> **Exercise objective**
Each line of the data below that includes the string "Open" must be copied.

> **Data for the task**
++++++++++

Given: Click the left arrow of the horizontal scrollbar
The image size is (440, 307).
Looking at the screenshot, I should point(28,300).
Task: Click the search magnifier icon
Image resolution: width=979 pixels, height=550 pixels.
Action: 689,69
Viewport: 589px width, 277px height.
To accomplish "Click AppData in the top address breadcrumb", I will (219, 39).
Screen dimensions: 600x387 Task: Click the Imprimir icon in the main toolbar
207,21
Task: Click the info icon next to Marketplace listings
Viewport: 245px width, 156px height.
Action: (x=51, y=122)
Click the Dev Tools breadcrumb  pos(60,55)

++++++++++

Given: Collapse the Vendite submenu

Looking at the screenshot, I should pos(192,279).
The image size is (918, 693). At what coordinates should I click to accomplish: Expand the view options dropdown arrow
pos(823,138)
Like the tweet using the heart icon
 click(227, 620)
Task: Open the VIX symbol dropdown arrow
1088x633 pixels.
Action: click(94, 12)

++++++++++

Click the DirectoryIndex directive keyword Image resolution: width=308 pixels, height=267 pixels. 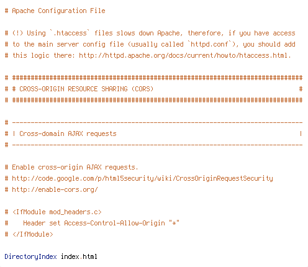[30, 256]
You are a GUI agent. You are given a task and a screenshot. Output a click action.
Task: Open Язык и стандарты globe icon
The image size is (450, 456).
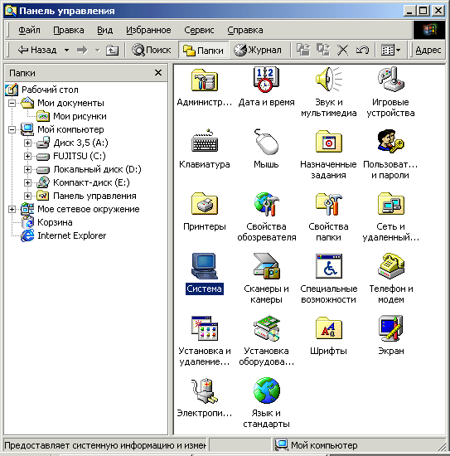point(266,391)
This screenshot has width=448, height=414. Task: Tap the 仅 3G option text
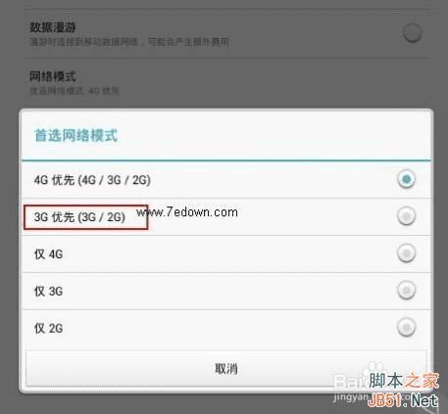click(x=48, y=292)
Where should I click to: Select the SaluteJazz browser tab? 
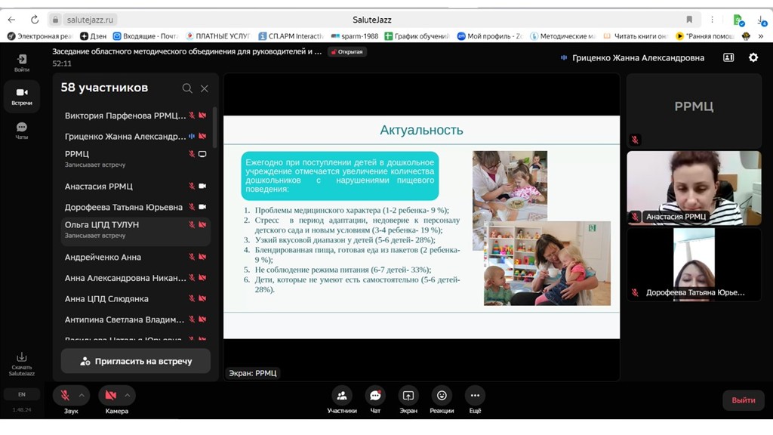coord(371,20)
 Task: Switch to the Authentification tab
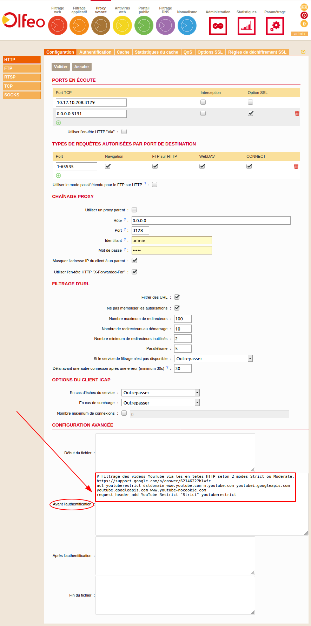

++++++++++

> **Answer area**
Task: Open the VIX symbol dropdown arrow
Task: Open Язык и стандарты globe icon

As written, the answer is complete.